Akamora by kebra, first built in 2006-2008, replaced Kothloth’s and Deus’ ancient Dragon Glade. The vision behind kebra’s work remains stunning, but the unintended asset usage and technical issues proved a nightmare – only in 2011 did TR manage to bring it up to a releasable standard.
Necrom, on the other hand, was a whole another beast – first built by Veet in 2002-2003, its custom architecture set was revolutionary, but by 2006 it was clear that the squarish city layout badly needed a more organic overhaul. This necessitated, first, fixes to the architecture meshes by aro010 and only in 2008-2009 could Swiftoak overhaul the city more or less into its modern shape. Still, even in 2010 and 2011, Sload remained unhappy with the rather light helping of lore that the city boasted and he pushed through a reconceptualization that deleted the foreign quarter, kicked out most of the merchants and made the city into hallowed grounds of the Tribunal Temple, focused entirely on caring for the Dunmer dead. Not the least time-consuming was the creation of the sprawling Necrom catacombs, the true heart of the city, and a new, beautiful custom building for the Fane of the Ancestors by Adanorcil.
Left: The modern exterior of Necrom, just after being created by Swiftoak in 2008. Superficially, the city remains the same to modern times, but most of the interiors and NPCs were redone in 2010-2011 to bring it into line with Sload’s new vision. Right: the “City Below,” a.k.a. Necrom catacombs by Thrignar Fraxix, Scamp, agram, Katze, poiu, Adanorcil and Yeti, merged for the screenshot by MinerMan60101.
But the biggest issue in Sacred East by far was quests – TR’s perennial Achilles’ heel. Not only did Sacred East have to provide content for the still-questless Map 2, but unlike with the previous expansions, the modders were not content to release new Map 3 lands sans quests. Despite the best efforts of Why, the head of questing, this work proceeded at a snail’s pace. It was tough for new quest developers to get their ideas approved – the core team tended to work in an insular fashion, often not communicating their plans to the wider team. Furthermore, quest planning was not an integral part of initial worldbuilding – inserting quest ideas into old locations often required laborious overhauls. Finally, there were just never enough questers around.
The promotional banner for the Sacred East release by Lutemoth.

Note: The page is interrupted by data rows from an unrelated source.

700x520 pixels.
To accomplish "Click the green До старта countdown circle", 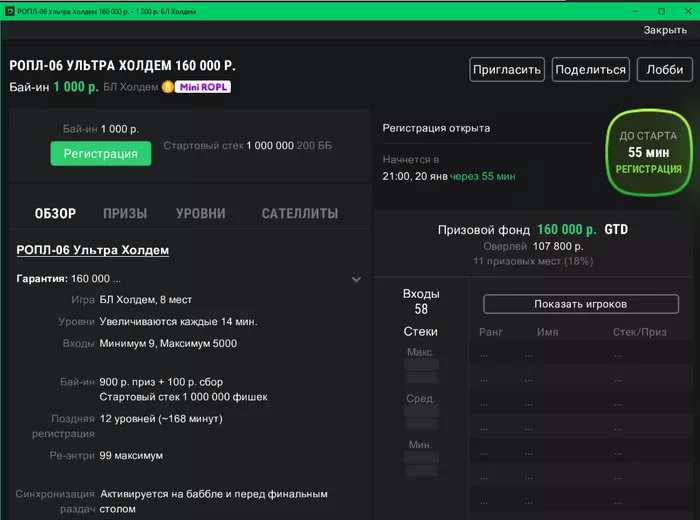I will (x=648, y=152).
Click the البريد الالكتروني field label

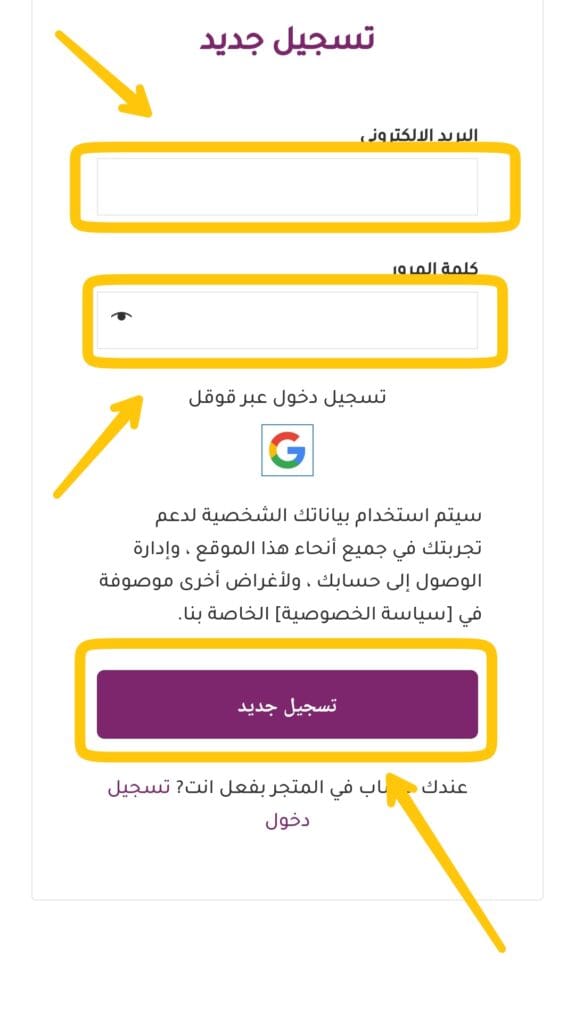click(419, 135)
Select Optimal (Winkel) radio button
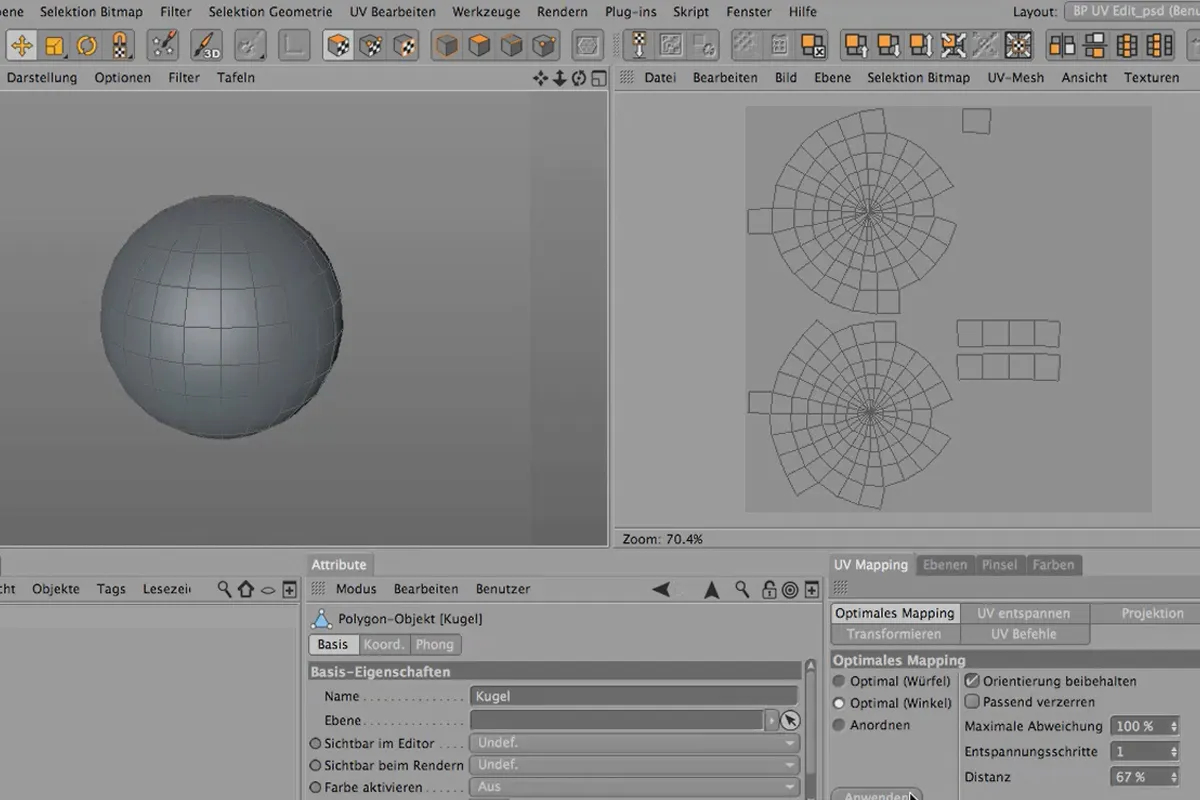The width and height of the screenshot is (1200, 800). pos(839,703)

In the end, the team couldn’t wait any longer – Sacred East was finally released in June 2012, roughly doubling TR’s playable landmass. Compared to its previous offerings, the release was huge and stunning, containing TR’s most unique landscapes and cities to date. But this part of Morrowind has ever since been criticized for its relative paucity of quest content. Although all NPCs and dialogue were finalized and while Map 2 cities like Helnim ended up full of guild quests, this was not the case in the released parts of Map 3 – especially since House Indoril, the main faction of the new region, was only to receive content in the next expansion after Sacred East. Incremental updates over the next couple years did add many adventures to places like Akamora, which became famous for its Fighters Guild questline by Rats.

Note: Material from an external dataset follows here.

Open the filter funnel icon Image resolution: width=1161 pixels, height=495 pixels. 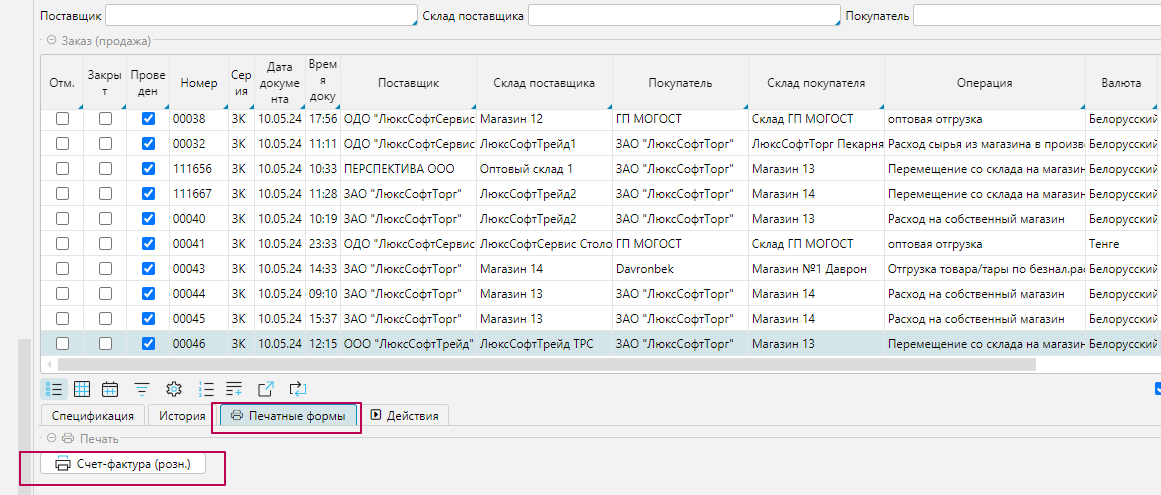pos(142,389)
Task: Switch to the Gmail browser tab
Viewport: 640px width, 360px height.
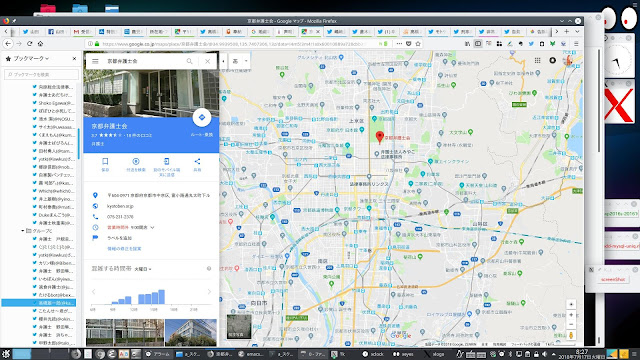Action: click(x=82, y=31)
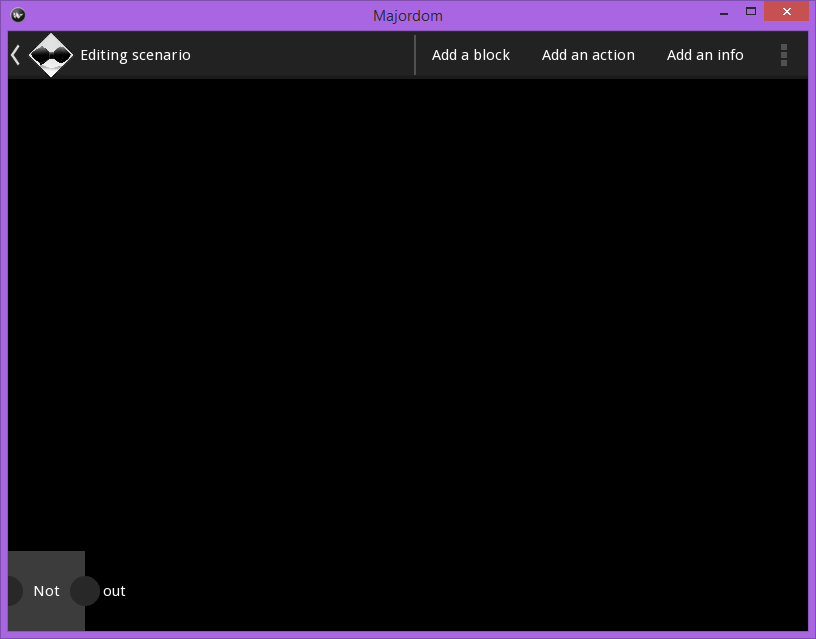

Almalexia and the Great Self-Decapitation: 2013 to 2015
In 2013, the years of relatively smooth sailing would come to a close as the boat of TR hit the rock that was Almalexia. This was to be the capital and by far the largest city of the Morrowind province, by definition one of the major challenges that TR would face. TES III: Tribunal would prove a mixed blessing here – although the Indoril architecture meshes were invaluable, the rather unimpressive implementation of the inner city of Mournhold, especially in a non-euclidean fake exterior, proved tough to work around. Work on Almalexia dated already from 2003, initiated by Inferno_Str1ke, then coordinated by Hermit. A group of exterior developers built a gigantic outer city around an ersatz exterior Mournhold, divided into squarish individual districts for division of labor. By 2009, not only was the city’s exterior complete, so were almost 300 giant interiors – with the Tribunal architecture it was almost impossible to build anything other than huge.

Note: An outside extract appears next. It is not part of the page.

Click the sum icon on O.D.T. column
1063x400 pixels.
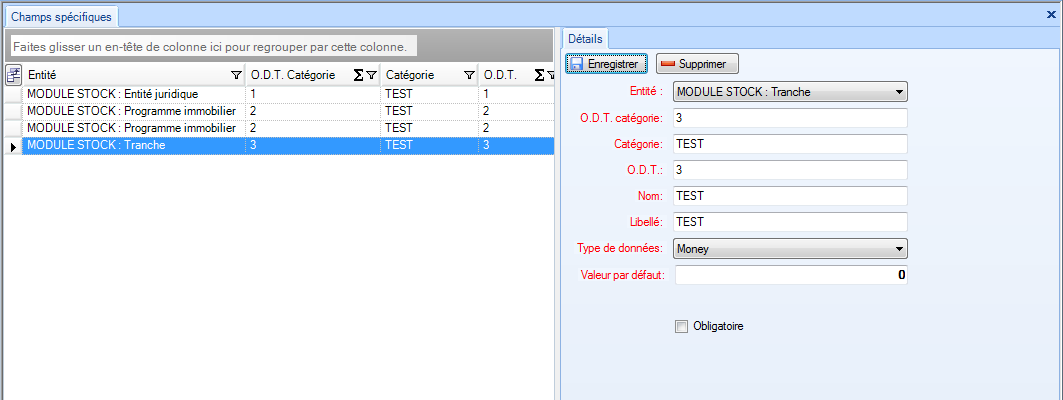(539, 75)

TR’s original Almalexia, coordinated by Hermit, was completed around 2006 after a multi-year effort. It soon included several hundred interiors, the painstaking work of dozens of interior makers, but due to an overabundance of space and lack of planning, these tended to be filled with giant dining halls, “Ordinator warehouses” and other non-content.
Yet, like much of old TR’s work, Hermit’s Almalexia was seen as sub-par by the 2010s. Despite the best efforts of Blackbird and Aeven in removing the copious overuse of statues and fixing technical errors, the city’s disconnected, squarish design and overall megalomania just didn’t jive with the new team. Hence, in 2011, Nemon embarked on a laborious two-year effort to completely rebuild the city in a more organic, roundish style, ringing a Mournhold that was now elevated on a cliff-top, while trying to preserve as many of the interiors as possible. Nemon’s iteration of the city was finally completed to great fanfare in 2013, just in time for the Sacred East developers to dive into it.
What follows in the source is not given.